Italy's U.N. Ambassador Sebastiano Cardi said after a Security Council meeting that the escalating situation with North Korea should serve as a cautionary tale for not abandoning the Iran deal. "When you see the DPRK proliferation issue, which is not controlled of course because (it is) a rogue state, and then you have the kind of controlled agreement on Iran, that is the way to go." DPRK is an acronym for North Korea's official name.

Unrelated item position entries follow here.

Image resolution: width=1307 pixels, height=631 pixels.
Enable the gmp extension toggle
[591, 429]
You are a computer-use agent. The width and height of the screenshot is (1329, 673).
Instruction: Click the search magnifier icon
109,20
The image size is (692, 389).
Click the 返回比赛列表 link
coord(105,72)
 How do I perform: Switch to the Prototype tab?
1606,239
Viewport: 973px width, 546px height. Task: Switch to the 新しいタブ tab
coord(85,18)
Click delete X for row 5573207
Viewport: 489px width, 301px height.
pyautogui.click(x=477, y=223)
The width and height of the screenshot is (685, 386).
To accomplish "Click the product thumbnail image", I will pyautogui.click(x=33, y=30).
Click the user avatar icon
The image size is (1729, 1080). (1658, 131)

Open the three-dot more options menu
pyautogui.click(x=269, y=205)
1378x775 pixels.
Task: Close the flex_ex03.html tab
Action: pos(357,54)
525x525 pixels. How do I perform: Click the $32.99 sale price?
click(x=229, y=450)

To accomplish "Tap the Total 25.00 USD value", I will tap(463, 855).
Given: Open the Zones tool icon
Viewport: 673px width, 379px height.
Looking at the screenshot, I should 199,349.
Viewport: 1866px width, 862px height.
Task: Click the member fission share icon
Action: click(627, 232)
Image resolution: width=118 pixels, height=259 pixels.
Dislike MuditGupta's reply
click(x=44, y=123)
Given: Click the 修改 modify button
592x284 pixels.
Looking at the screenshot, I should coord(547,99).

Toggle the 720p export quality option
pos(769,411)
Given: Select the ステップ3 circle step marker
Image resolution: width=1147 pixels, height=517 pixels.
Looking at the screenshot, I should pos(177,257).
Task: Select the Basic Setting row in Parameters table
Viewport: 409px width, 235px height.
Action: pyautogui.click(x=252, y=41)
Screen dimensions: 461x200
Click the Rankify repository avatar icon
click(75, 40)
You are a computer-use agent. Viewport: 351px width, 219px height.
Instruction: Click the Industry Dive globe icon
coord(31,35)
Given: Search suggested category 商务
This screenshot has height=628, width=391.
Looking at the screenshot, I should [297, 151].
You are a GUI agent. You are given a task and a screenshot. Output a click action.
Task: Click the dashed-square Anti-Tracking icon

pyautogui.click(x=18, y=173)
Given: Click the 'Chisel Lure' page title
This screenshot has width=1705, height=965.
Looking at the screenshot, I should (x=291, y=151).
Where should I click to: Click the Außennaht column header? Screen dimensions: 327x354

Russia's top diplomat, Foreign Minister Sergey Lavrov, in his address, called the Iran deal one of the "more important factors of regional and international security" today. Chinese Foreign Minister Wang Yi also reiterated support. No agreement is perfect, he said, but if the accord is discarded, the entire non-proliferation system would suffer, the Xinhua news agency reported.
The chorus of international support was countered by a succession of senior Trump aides who repeated the president's objections to the pact in television interviews on Thursday.
In his speech to the General Assembly on Tuesday, Trump called the accord "nothing short of an embarrassment" and the "worst one-sided deal perhaps in American history." He said the accord not only doesn't prevent Iran from developing a nuclear weapon, it virtually assures they will be able to build one once certain limits on its atomic capabilities expire.
Iran has ruled out any renegotiation of the agreement and has said that any abandonment of the deal would lead it to immediately resume enrichment of uranium. Iran also has said it has no intention ever of acquiring nuclear weapons, but U.S. and Israel are among the countries that do not accept those assurances, citing Iran's past nuclear activities.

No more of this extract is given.